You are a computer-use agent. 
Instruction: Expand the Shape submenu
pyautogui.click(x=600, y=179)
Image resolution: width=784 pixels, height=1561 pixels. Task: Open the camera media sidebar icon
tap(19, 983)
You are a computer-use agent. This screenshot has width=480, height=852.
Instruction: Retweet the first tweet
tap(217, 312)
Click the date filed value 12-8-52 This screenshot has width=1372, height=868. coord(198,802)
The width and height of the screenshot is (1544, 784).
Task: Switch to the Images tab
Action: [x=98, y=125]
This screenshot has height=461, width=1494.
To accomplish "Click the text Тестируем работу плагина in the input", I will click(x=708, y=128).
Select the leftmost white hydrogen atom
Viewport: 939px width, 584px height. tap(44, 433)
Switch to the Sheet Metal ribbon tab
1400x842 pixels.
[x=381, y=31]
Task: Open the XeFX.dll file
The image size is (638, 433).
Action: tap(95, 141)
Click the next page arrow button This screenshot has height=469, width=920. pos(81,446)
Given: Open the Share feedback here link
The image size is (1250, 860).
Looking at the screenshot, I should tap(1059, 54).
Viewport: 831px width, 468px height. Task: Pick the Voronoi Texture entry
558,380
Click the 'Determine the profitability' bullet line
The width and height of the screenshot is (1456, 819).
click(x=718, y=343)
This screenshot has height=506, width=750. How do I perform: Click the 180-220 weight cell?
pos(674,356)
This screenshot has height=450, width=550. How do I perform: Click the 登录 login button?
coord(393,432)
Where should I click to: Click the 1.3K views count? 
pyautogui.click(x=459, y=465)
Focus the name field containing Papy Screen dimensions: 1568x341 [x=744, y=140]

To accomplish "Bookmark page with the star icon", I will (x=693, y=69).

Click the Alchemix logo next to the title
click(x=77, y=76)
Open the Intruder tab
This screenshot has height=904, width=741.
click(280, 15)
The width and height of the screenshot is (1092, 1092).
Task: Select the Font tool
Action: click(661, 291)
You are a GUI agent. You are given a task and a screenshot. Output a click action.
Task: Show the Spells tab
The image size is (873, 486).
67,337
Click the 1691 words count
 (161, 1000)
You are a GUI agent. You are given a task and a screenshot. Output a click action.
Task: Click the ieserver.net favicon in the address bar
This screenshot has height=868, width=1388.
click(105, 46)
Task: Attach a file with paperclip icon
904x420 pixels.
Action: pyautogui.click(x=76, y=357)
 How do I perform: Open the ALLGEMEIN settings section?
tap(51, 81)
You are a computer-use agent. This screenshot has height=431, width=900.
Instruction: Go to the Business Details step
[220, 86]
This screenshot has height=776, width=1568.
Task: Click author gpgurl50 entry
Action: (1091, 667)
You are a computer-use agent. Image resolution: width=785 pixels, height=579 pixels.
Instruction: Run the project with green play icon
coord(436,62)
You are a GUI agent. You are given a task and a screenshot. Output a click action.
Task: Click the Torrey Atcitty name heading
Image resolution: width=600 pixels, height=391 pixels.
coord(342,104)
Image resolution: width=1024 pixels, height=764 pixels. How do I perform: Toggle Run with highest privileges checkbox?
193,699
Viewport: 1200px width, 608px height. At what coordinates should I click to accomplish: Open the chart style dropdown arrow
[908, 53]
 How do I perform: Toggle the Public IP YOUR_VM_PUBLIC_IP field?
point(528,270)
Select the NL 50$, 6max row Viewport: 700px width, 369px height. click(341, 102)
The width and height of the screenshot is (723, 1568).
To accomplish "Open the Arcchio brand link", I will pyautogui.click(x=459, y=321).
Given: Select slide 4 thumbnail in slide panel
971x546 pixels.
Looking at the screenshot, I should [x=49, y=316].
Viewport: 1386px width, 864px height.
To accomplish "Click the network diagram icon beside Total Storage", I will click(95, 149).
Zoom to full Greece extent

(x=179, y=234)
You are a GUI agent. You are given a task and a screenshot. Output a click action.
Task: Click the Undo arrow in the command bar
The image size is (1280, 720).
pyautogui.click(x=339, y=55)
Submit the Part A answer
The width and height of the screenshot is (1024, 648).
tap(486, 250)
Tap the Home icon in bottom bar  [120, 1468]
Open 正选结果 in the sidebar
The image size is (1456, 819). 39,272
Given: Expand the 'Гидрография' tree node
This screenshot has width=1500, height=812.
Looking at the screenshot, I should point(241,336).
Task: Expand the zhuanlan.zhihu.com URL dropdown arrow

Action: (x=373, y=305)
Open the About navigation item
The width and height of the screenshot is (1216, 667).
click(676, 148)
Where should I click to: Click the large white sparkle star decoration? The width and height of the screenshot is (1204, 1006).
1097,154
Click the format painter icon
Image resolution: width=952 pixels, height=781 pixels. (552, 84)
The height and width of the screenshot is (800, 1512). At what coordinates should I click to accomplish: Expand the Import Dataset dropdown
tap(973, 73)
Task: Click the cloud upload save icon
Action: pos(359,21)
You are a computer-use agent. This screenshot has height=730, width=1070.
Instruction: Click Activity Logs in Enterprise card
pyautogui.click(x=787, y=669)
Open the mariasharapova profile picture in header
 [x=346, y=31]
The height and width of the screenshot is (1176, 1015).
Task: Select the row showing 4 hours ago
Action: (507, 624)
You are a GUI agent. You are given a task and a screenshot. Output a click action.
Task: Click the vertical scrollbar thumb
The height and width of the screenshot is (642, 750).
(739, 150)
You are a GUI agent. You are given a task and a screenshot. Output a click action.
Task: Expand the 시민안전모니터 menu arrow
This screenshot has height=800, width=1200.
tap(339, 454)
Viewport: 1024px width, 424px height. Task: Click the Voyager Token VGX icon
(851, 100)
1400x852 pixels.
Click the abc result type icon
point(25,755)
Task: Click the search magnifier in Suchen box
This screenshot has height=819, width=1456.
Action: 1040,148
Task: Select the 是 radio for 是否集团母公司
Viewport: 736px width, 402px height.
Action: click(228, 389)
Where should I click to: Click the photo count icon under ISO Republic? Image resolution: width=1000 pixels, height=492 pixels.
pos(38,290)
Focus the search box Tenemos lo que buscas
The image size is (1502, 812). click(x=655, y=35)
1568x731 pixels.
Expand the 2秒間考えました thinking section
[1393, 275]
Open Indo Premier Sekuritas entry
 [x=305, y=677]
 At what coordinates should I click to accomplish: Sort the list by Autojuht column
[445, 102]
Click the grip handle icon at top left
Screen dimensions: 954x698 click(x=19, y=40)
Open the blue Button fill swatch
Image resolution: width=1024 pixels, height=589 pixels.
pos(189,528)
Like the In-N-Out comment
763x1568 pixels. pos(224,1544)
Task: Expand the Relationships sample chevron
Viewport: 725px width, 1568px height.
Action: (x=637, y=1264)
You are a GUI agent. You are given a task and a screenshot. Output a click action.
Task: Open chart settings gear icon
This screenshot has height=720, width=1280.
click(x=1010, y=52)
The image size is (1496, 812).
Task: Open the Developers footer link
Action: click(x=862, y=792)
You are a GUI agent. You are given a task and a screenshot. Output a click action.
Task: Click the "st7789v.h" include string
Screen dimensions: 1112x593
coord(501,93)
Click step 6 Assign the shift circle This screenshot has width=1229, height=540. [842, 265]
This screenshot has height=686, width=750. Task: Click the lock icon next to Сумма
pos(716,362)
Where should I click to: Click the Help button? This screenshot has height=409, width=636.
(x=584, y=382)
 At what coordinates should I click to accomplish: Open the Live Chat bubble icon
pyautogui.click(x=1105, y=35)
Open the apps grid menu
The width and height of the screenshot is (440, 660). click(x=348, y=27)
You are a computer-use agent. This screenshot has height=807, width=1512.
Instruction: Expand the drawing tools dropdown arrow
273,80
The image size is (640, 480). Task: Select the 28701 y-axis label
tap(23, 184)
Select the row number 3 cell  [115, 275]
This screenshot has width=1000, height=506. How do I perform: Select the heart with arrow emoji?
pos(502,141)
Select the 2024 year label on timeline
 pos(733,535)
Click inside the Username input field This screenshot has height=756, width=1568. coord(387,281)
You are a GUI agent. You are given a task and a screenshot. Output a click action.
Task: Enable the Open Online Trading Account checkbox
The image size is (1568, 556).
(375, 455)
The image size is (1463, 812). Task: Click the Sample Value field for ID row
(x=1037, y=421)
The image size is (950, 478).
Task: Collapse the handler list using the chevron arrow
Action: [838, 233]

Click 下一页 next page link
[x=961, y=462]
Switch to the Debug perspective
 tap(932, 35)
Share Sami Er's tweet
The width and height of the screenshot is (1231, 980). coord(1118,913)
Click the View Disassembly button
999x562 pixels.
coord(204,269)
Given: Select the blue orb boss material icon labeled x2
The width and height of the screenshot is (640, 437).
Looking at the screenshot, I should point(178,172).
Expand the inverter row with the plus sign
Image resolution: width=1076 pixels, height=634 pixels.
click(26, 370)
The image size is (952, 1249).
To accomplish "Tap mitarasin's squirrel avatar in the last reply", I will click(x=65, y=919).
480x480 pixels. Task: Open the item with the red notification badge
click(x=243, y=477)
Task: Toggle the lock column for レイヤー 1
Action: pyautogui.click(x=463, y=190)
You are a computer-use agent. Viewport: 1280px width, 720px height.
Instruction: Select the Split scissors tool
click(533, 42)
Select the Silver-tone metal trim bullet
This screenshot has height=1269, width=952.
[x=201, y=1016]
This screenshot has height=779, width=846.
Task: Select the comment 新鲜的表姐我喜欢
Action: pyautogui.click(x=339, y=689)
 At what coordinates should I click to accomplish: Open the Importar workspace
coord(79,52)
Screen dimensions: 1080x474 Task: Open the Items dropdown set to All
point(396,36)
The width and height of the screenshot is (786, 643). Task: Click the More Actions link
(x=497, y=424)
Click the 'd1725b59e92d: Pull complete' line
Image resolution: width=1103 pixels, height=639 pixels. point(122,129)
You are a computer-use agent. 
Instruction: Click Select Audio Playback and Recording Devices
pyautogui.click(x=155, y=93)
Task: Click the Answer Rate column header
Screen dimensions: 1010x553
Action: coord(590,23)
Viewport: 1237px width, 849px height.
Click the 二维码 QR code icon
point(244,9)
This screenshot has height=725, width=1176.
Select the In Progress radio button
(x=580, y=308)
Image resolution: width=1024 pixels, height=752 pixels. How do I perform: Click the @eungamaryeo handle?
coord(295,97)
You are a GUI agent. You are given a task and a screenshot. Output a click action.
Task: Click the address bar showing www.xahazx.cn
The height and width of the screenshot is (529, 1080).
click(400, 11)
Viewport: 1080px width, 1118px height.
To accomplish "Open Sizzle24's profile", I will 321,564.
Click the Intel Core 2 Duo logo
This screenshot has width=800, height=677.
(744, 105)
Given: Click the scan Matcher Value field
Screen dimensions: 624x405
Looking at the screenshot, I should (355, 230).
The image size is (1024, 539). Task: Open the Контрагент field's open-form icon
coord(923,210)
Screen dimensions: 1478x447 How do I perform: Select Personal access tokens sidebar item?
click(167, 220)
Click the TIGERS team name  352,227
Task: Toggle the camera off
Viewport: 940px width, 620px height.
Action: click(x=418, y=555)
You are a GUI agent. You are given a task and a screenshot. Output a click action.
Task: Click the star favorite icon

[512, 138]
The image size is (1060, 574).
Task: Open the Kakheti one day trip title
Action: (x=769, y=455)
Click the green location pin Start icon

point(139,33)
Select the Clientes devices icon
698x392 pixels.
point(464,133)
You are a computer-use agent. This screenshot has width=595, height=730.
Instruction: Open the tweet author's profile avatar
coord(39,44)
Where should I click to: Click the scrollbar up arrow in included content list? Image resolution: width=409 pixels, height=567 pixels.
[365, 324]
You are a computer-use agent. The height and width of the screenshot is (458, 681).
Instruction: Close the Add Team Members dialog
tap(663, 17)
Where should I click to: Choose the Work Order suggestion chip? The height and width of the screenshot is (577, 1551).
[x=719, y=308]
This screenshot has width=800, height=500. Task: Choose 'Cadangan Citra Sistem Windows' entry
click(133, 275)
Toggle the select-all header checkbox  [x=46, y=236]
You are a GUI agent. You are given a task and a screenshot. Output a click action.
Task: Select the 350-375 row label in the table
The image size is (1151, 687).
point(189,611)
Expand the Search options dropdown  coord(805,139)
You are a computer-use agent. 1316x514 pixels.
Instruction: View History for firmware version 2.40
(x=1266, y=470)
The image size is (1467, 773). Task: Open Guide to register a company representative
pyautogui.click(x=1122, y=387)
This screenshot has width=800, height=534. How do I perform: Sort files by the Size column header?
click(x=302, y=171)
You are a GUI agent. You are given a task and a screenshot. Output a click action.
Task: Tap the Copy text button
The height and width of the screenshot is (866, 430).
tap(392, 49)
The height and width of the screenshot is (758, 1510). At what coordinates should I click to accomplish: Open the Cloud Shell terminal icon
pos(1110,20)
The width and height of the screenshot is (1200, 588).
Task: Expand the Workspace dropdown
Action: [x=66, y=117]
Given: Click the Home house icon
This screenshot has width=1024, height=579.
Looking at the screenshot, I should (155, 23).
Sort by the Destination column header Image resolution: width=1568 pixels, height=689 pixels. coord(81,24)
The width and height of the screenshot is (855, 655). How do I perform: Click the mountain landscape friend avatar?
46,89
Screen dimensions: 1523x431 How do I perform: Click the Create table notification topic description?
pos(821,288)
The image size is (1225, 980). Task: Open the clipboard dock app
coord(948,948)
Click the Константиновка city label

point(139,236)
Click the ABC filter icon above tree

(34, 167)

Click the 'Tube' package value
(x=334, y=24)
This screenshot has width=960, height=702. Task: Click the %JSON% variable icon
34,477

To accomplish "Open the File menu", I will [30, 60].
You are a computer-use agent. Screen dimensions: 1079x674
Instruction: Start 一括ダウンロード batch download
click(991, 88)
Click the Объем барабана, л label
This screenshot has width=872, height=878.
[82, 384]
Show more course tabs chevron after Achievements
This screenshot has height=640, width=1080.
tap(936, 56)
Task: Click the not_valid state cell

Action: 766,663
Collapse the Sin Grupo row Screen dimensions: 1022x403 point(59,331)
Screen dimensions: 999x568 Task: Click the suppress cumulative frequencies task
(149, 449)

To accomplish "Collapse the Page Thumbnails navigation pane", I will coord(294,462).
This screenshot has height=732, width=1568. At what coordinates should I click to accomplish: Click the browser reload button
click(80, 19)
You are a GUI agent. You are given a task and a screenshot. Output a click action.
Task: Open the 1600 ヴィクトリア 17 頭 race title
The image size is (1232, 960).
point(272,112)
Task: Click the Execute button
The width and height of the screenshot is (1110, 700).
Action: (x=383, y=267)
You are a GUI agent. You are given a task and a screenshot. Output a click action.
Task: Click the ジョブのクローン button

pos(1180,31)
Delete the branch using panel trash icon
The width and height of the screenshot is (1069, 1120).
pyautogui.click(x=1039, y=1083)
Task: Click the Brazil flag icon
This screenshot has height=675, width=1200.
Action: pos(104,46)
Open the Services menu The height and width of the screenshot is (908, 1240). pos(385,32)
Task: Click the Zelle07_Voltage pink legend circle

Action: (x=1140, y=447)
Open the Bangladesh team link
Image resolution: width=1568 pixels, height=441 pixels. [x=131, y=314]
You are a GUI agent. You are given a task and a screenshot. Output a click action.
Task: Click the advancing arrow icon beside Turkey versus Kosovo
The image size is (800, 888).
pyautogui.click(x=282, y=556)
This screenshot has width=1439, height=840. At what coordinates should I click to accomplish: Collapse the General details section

* * * *

> Problem to solve
When you reach the line holding "Viewport: 725px width, 1568px height." in the records above, begin reproducing exactly, stop after the line holding "Click step 6", and output nothing else.

> Answer
Viewport: 725px width, 1568px height.
Action: (x=637, y=1264)
You are a GUI agent. You are given a task and a screenshot. Output a click action.
Task: Open chart settings gear icon
This screenshot has height=720, width=1280.
click(x=1010, y=52)
The image size is (1496, 812).
Task: Open the Developers footer link
Action: click(x=862, y=792)
You are a GUI agent. You are given a task and a screenshot. Output a click action.
Task: Click the "st7789v.h" include string
Screen dimensions: 1112x593
coord(501,93)
Click step 6 Assign the shift circle This screenshot has width=1229, height=540. [842, 265]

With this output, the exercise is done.